DIRECTIONS FOR THIS TASK – If pictures appear among the lines below, leave them out while you return exactly the lines from the one with "Where should I" through the one with "Task: Open the Extensions puzzle icon".

INFORMATION SUPPLIED –
%%

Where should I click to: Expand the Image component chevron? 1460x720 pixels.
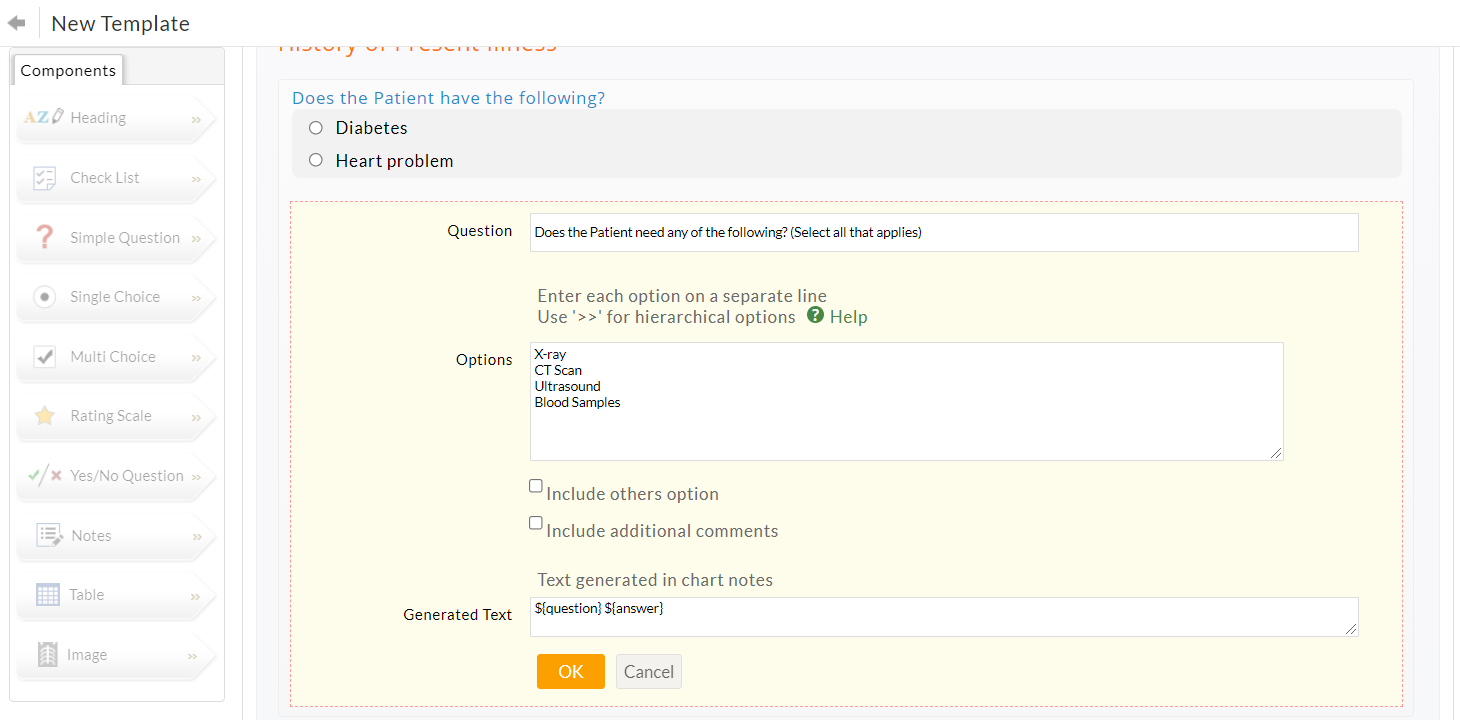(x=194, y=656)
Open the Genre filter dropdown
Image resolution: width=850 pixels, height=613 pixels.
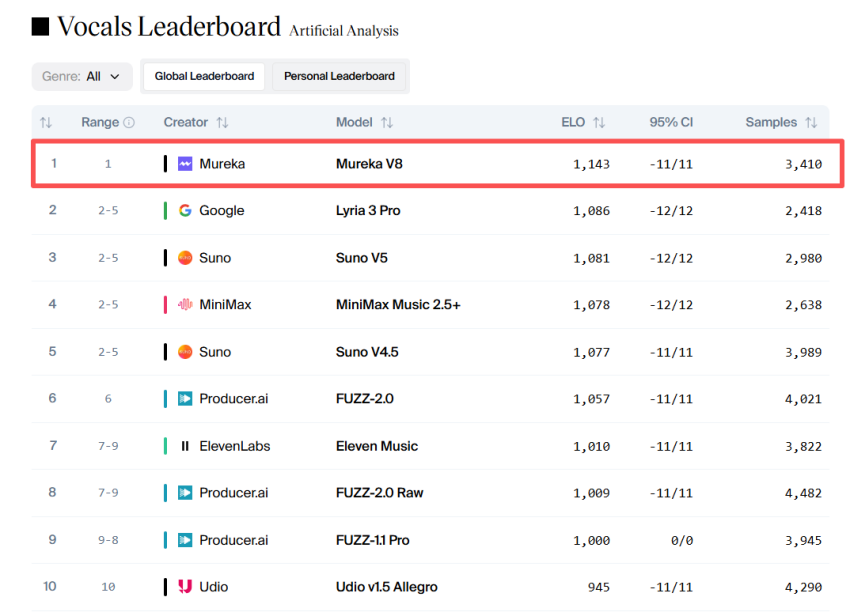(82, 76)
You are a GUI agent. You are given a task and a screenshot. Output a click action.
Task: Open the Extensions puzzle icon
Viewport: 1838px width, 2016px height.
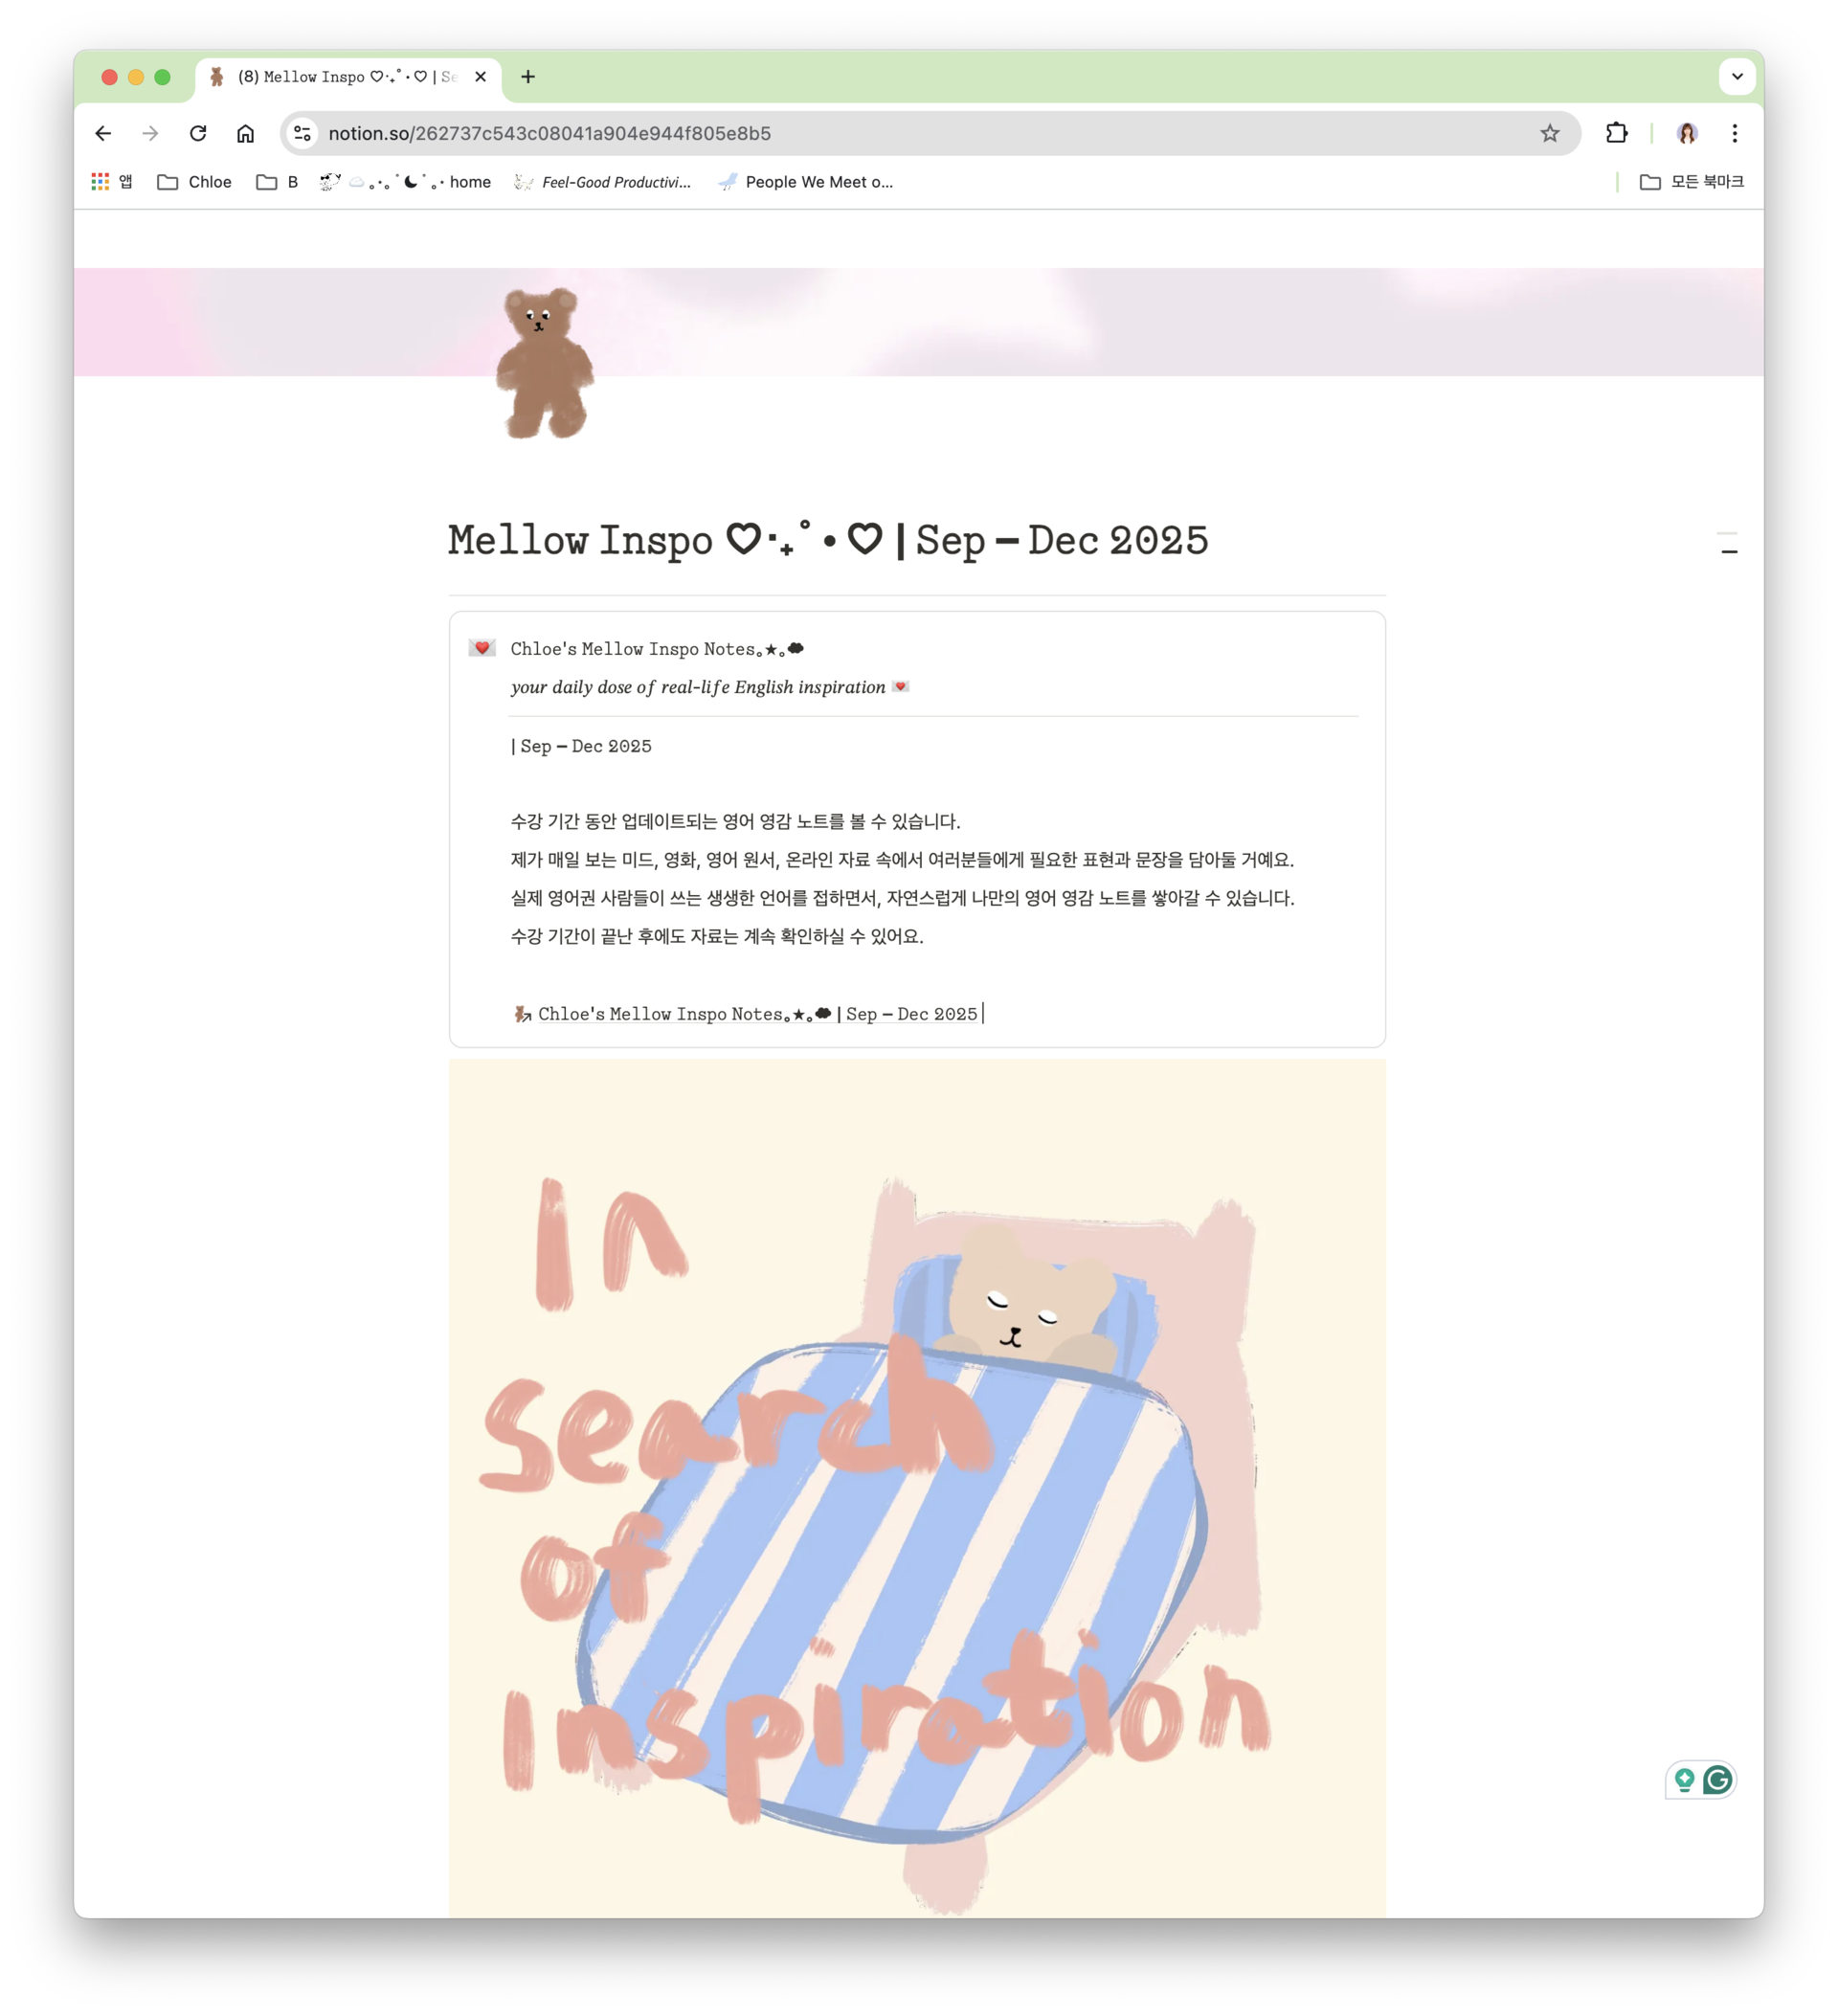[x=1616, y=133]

%%
%%

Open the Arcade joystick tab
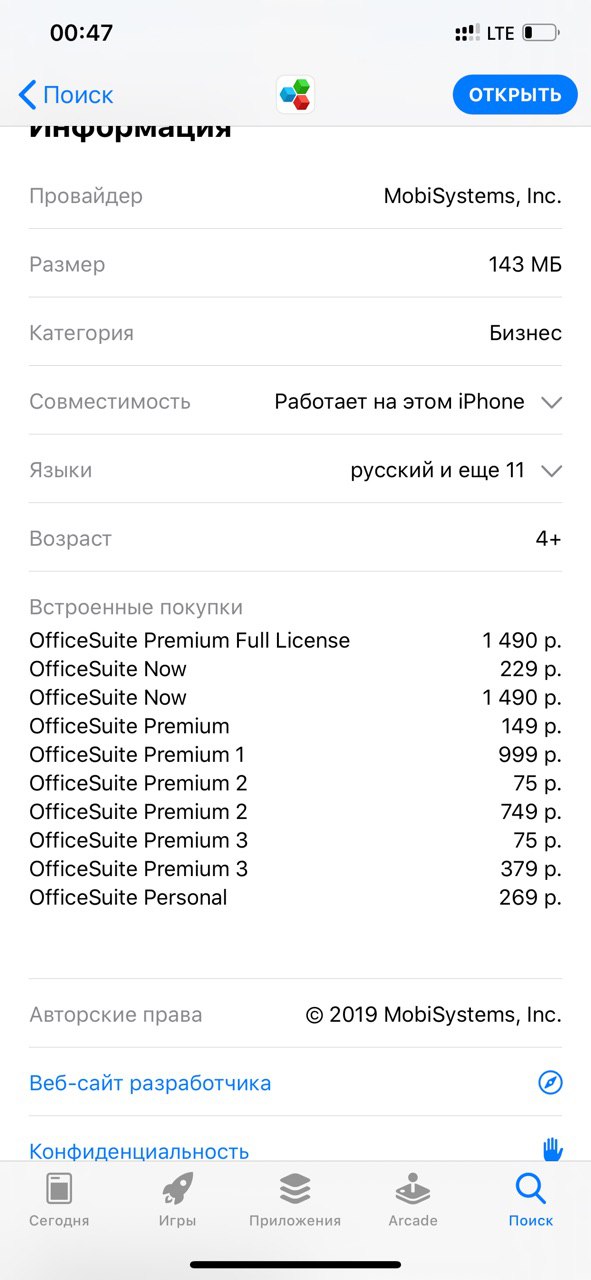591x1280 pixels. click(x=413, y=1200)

%%

THE COMPLETED TASK –
Where should I click to: Expand the Image component chevron? 1460x720 pixels.
(x=194, y=656)
Open the Genre filter dropdown
Image resolution: width=850 pixels, height=613 pixels.
(82, 76)
You are a GUI agent. You are given a task and a screenshot. Output a click action.
Task: Open the Extensions puzzle icon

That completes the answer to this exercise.